## Required work
Nothing but the lines from the one containing "Screen dimensions: 1280x720" to the end of the data should be copied, exactly, and the pictures stay out.

[Collected data entries]

--- START ---

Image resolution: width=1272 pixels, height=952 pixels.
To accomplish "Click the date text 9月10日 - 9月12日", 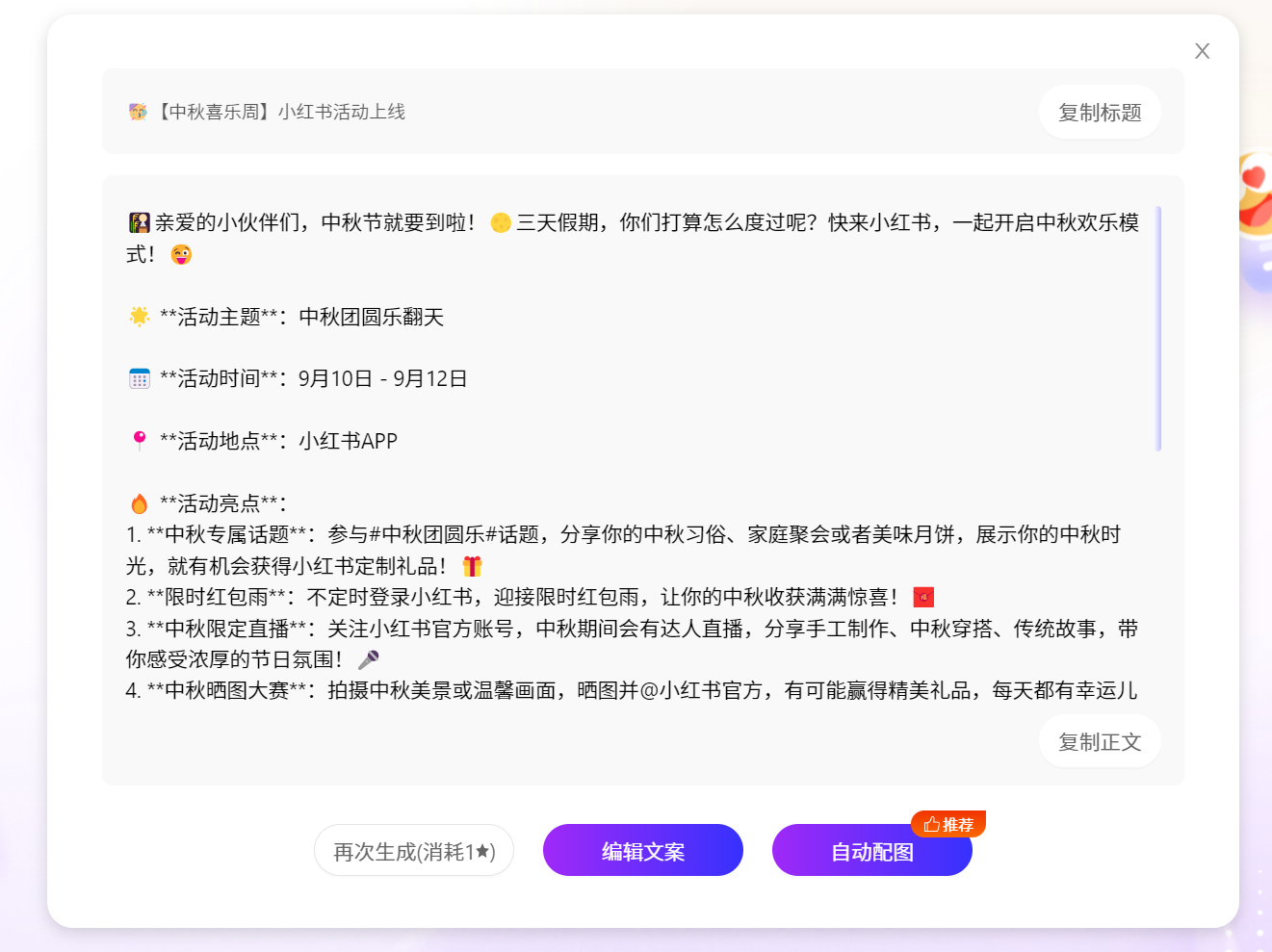I will point(382,379).
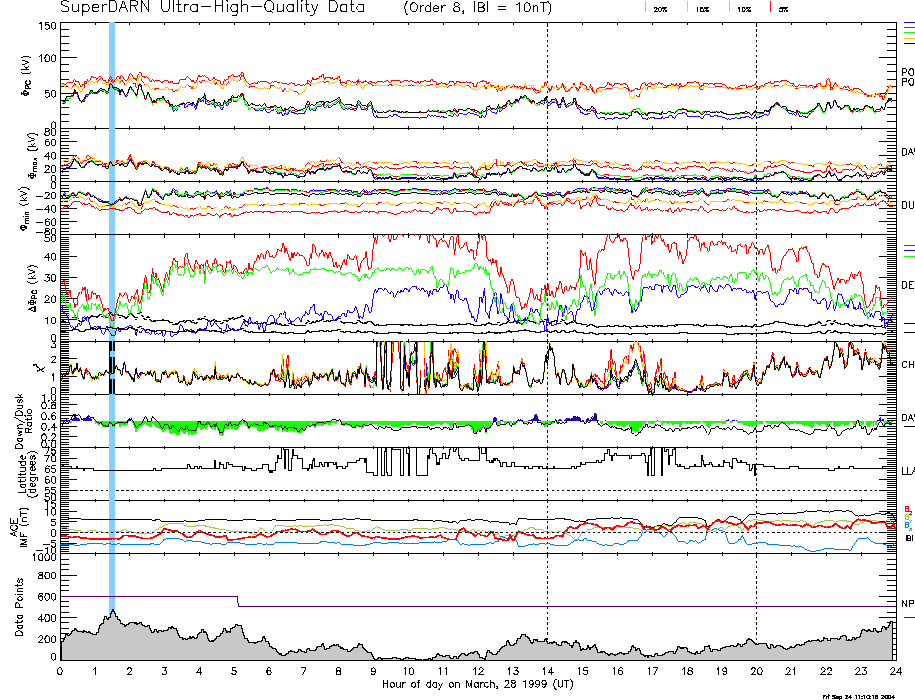Viewport: 915px width, 700px height.
Task: Select the light blue vertical time marker
Action: [112, 300]
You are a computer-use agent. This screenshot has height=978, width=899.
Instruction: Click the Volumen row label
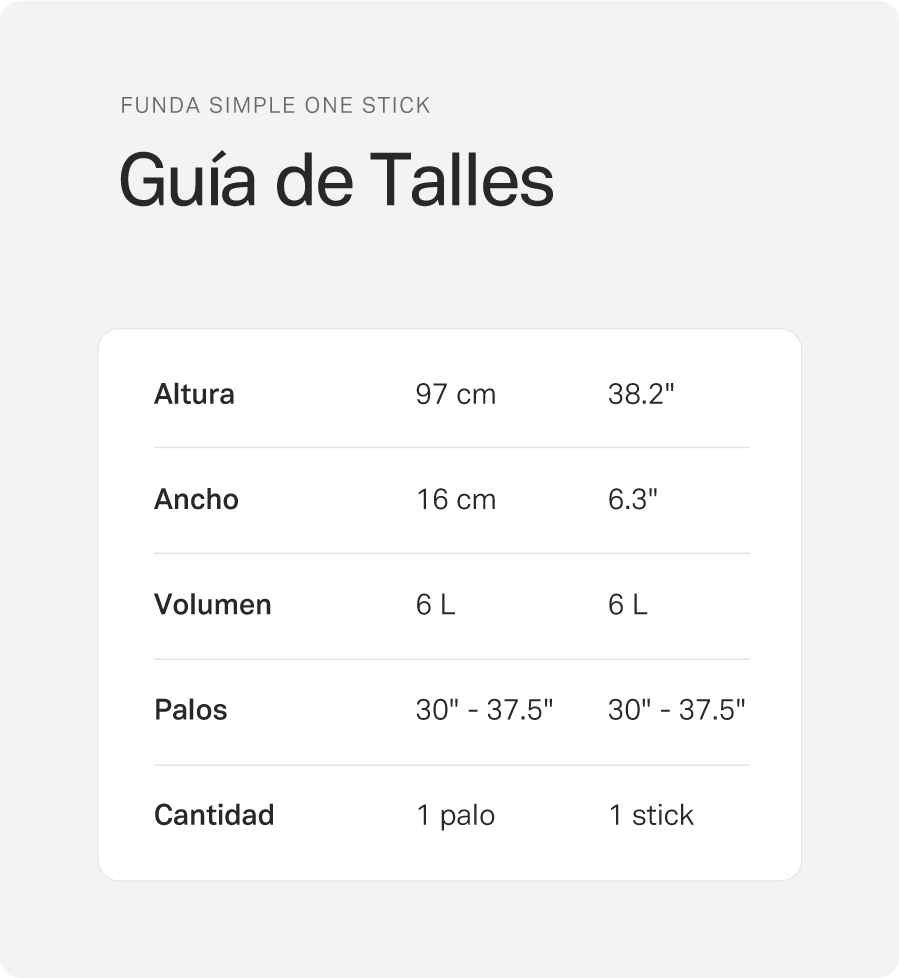212,604

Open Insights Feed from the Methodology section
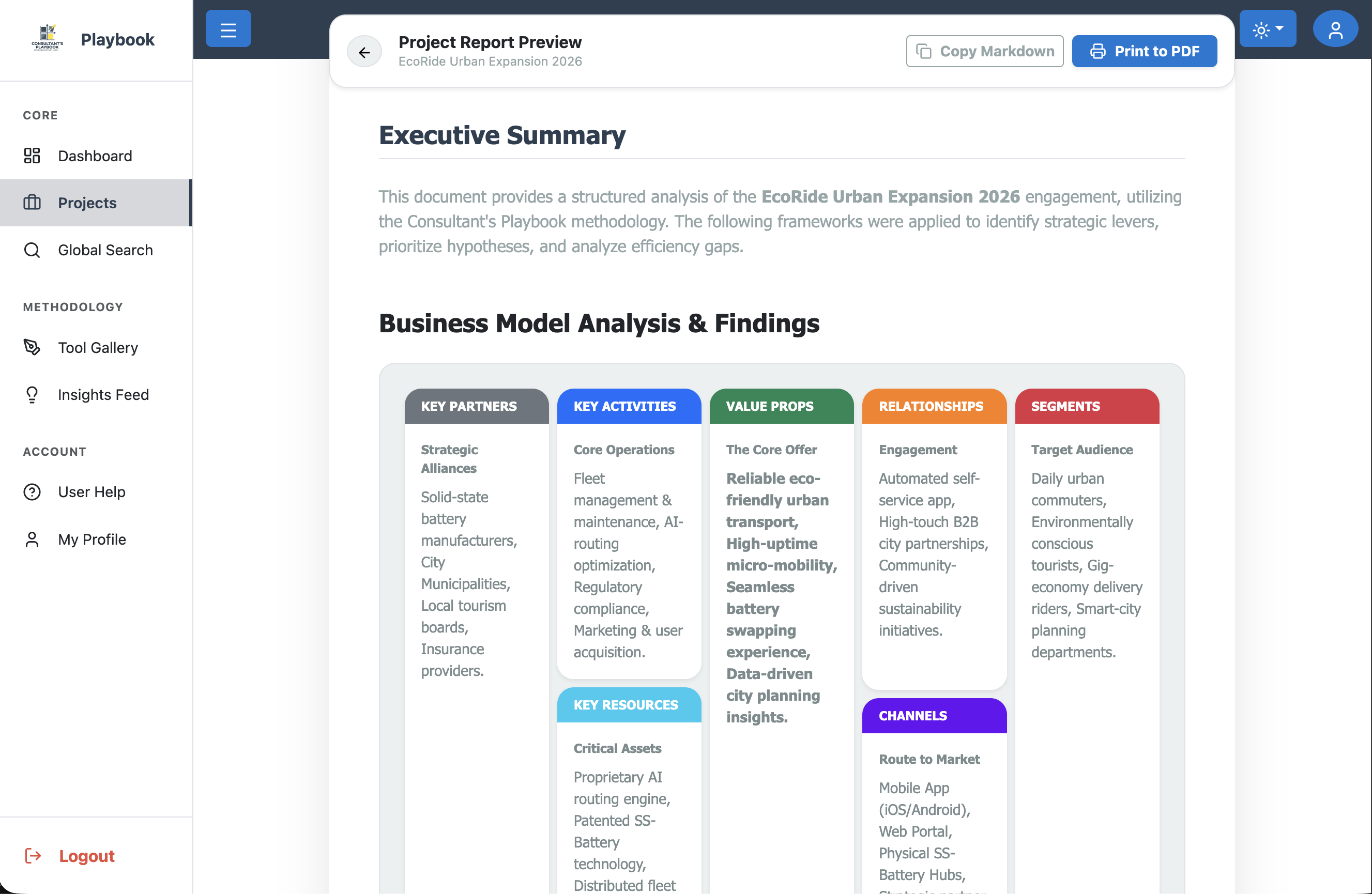click(x=103, y=395)
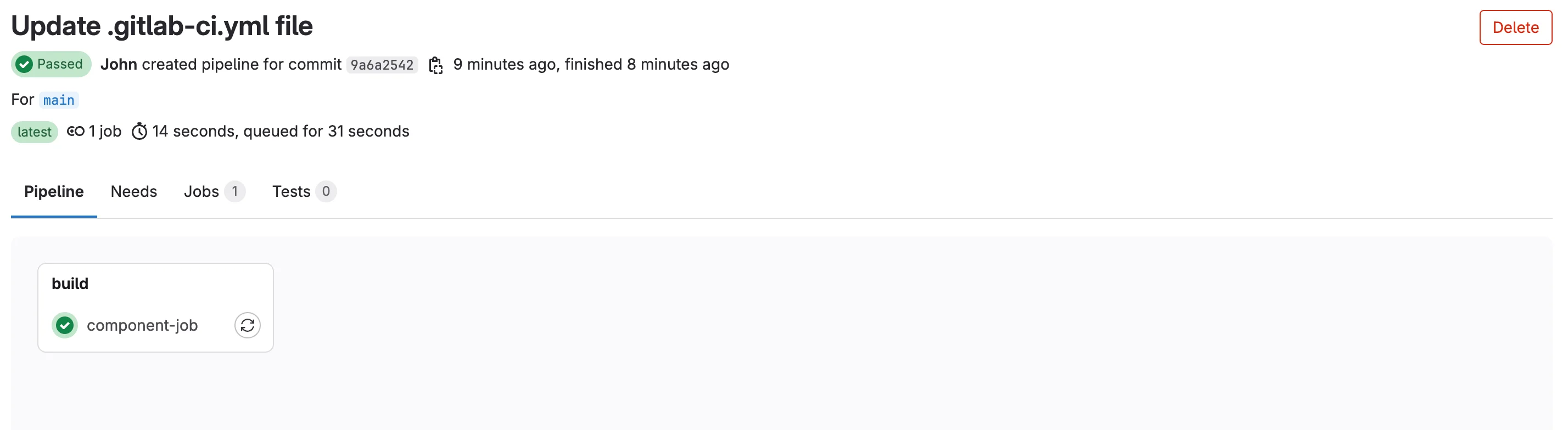Switch to the Jobs tab
This screenshot has width=1568, height=430.
(x=200, y=191)
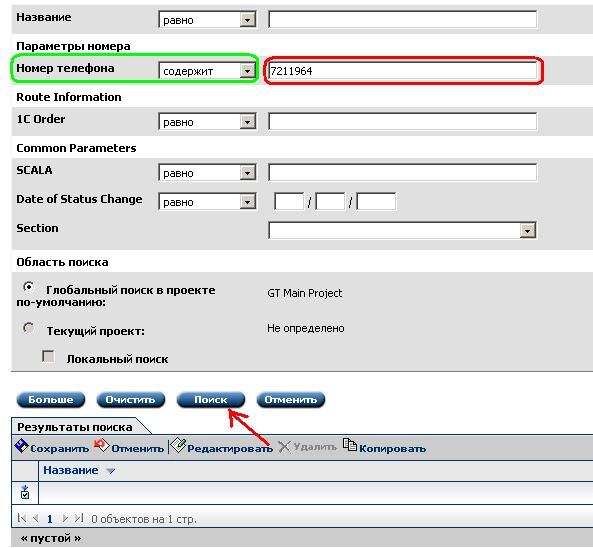This screenshot has height=548, width=593.
Task: Click the Копировать copy icon
Action: tap(350, 445)
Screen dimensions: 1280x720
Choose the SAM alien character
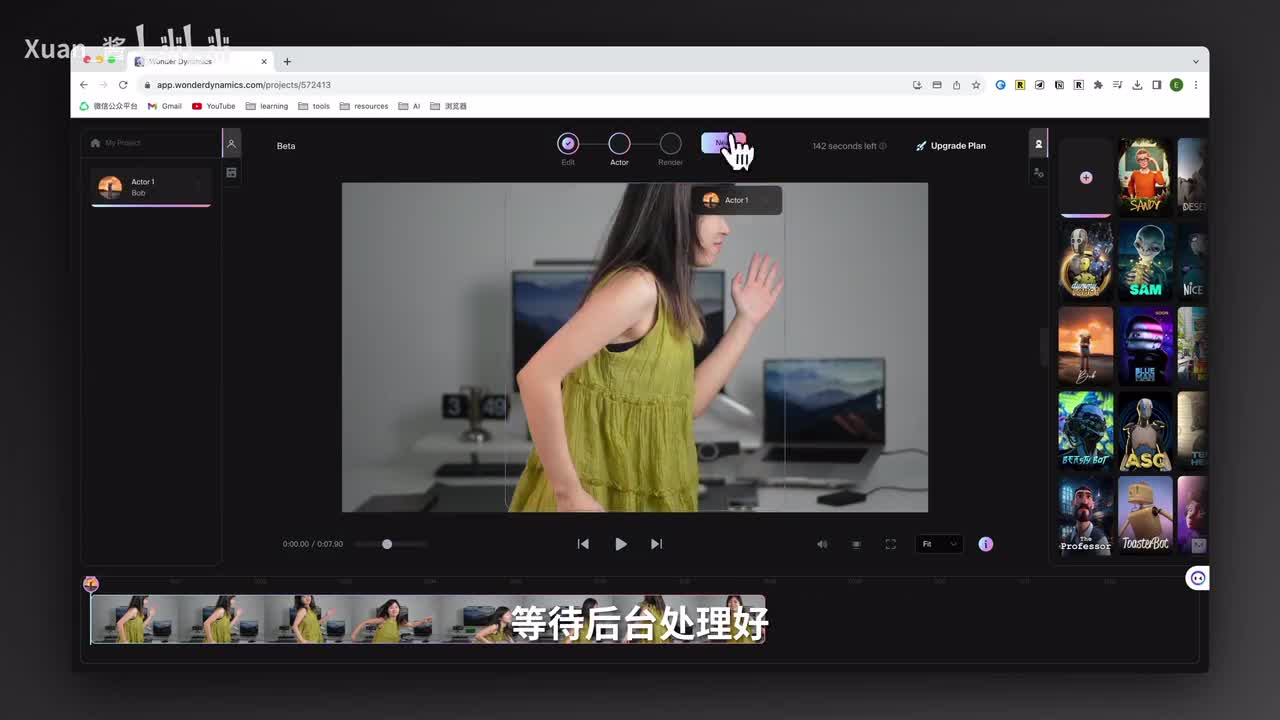pos(1145,260)
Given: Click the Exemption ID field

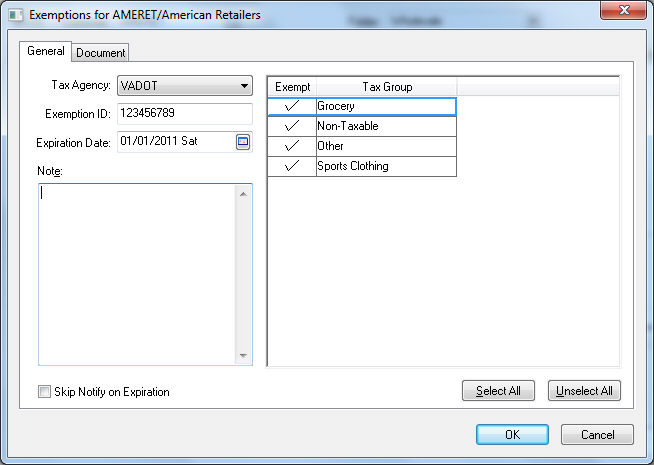Looking at the screenshot, I should [184, 113].
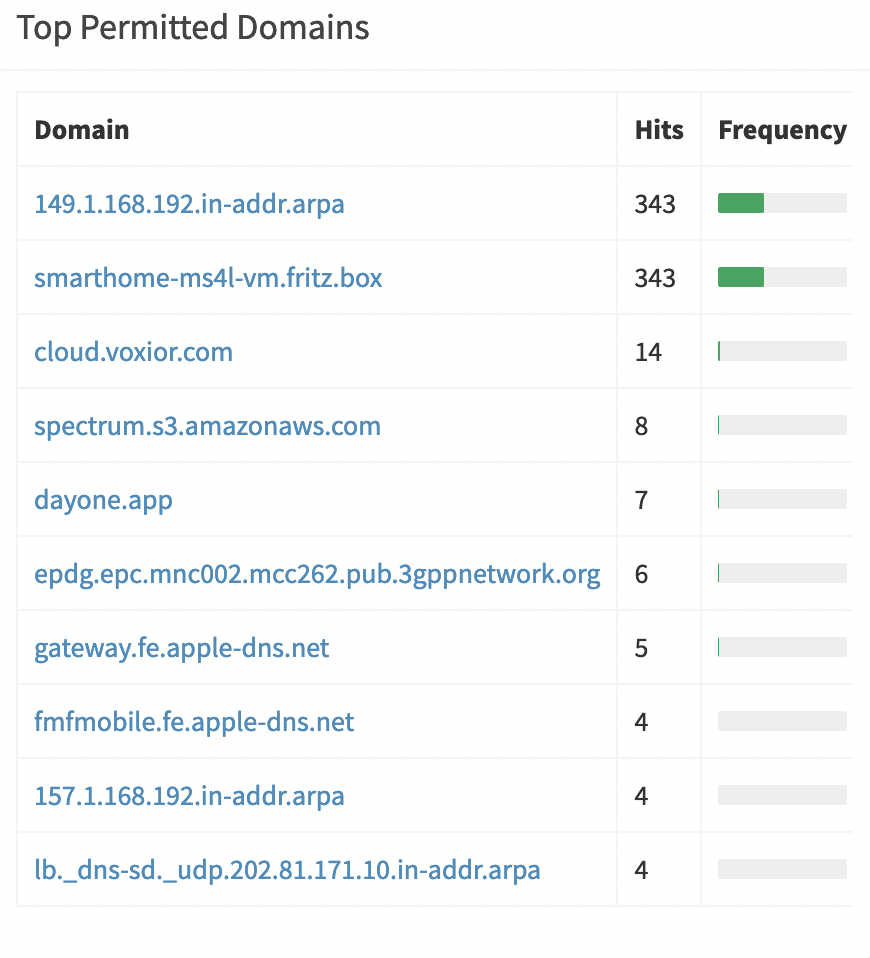Viewport: 870px width, 958px height.
Task: Click the Top Permitted Domains heading
Action: [x=193, y=28]
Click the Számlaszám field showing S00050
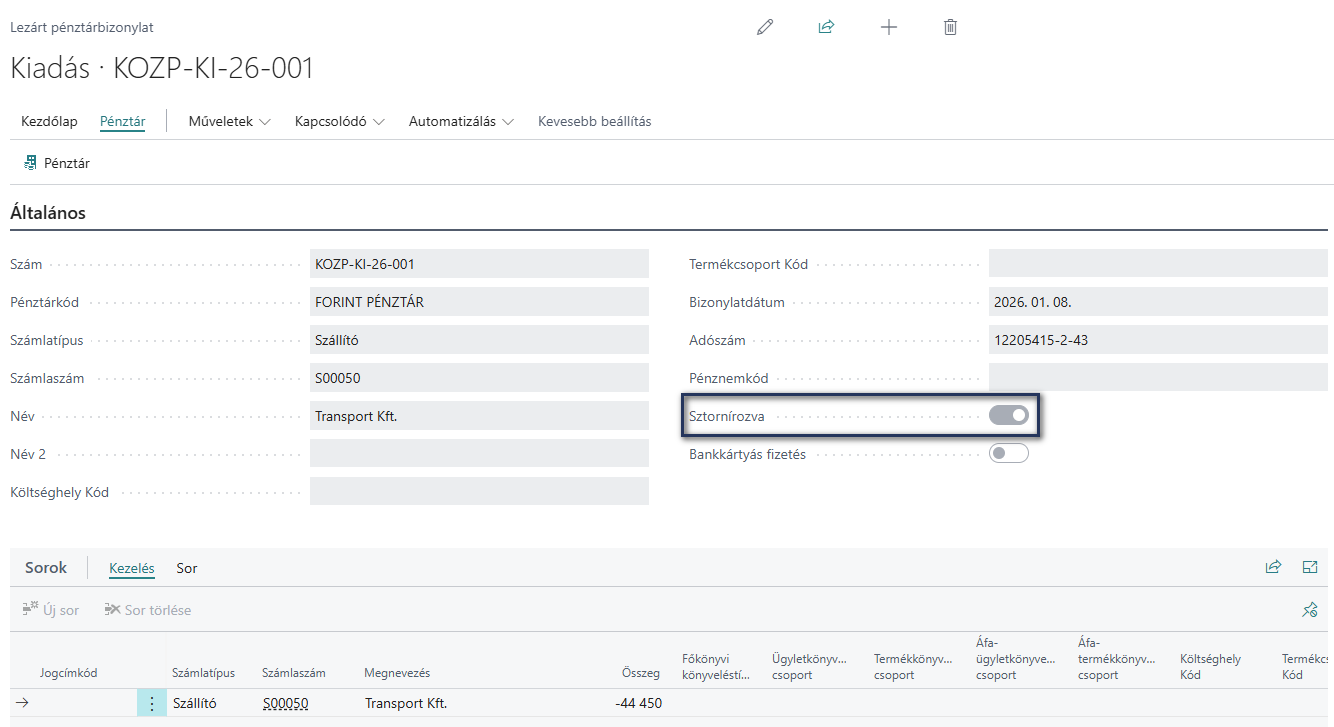Screen dimensions: 1334x727 tap(479, 378)
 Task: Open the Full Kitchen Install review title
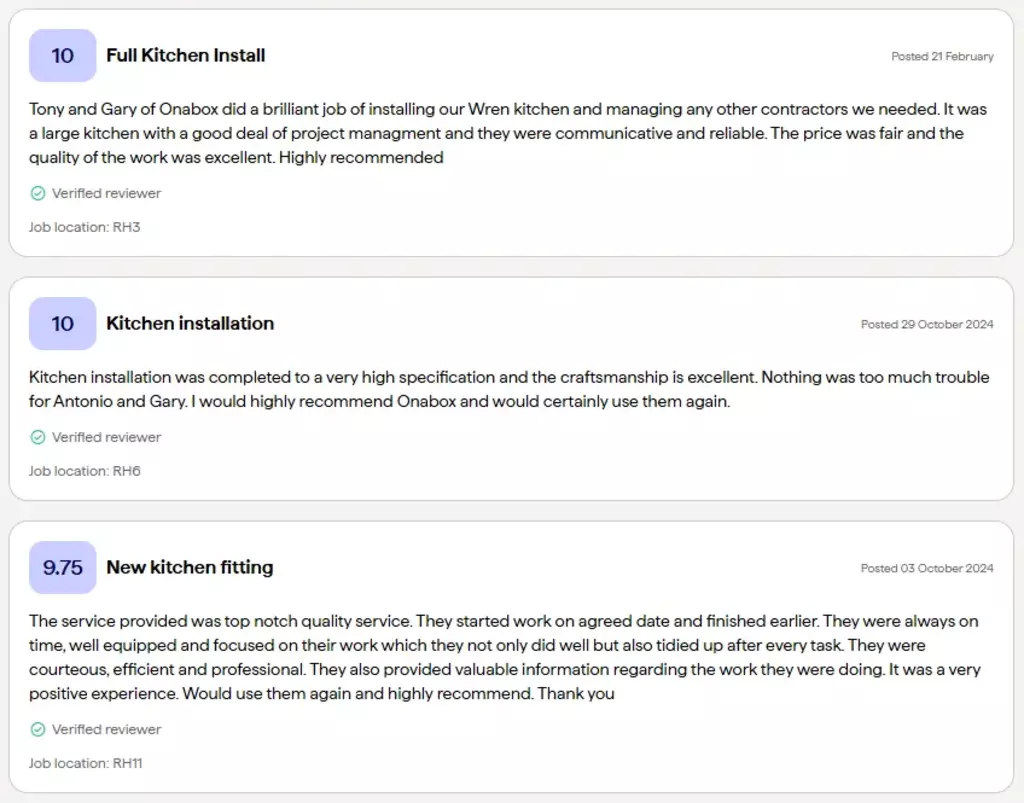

--- END ---

## The answer
Screen dimensions: 1280x720
Choose the SAM alien character
pos(1145,260)
Given: Click the Exemption ID field

Looking at the screenshot, I should [184, 113].
Viewport: 870px width, 958px height.
Task: Click the Top Permitted Domains heading
Action: [x=193, y=28]
Click the Számlaszám field showing S00050
Screen dimensions: 1334x727 tap(479, 378)
 Task: Open the Full Kitchen Install review title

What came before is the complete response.